Start of INPUT
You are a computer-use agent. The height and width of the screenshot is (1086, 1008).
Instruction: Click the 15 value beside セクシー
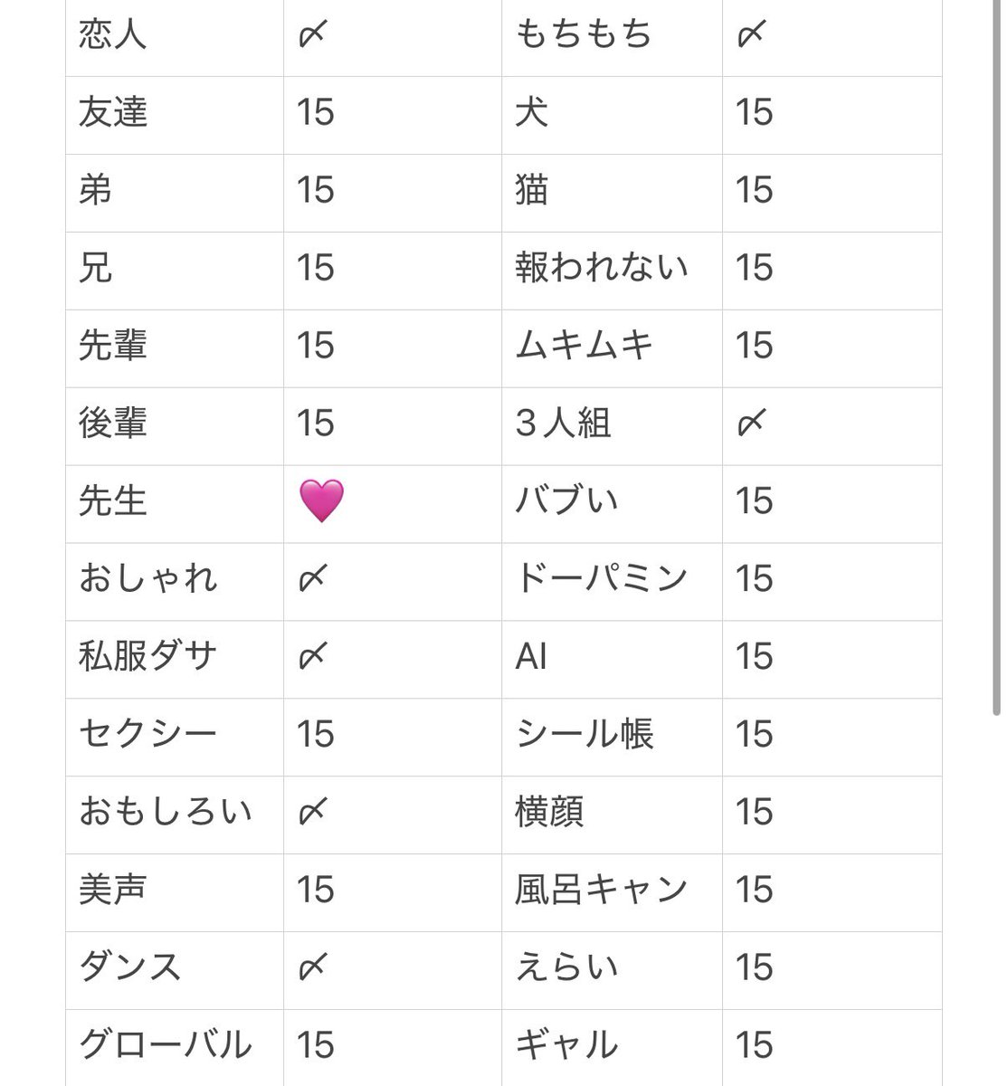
End of INPUT
Start of INPUT
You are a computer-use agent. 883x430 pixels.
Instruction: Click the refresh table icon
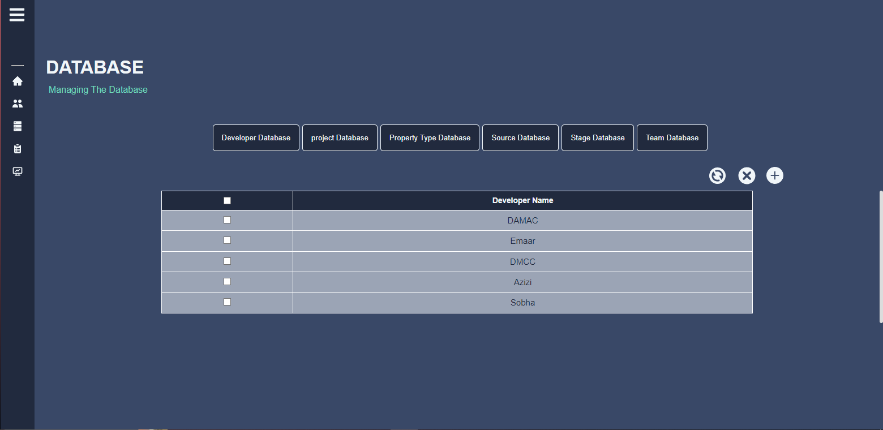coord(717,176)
End of INPUT
Start of INPUT
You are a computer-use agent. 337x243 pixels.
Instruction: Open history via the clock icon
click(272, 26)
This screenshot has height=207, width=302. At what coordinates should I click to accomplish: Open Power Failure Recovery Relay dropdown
End of INPUT
• **TASK TO CARRY OUT**: Reproduce only the records from the line containing "You are a computer-use agent. 883x430 pixels." up to and including the line containing "coord(717,176)", multiplying every coordinate in the answers by 0.9 and rounding to whole numbers, with halves rounded up. Leave the numbers in the requests unchanged, and omit the pictures from your answer.

• **ANSWER**:
You are a computer-use agent. 883x430 pixels.
Instruction: Click the refresh table icon
coord(645,158)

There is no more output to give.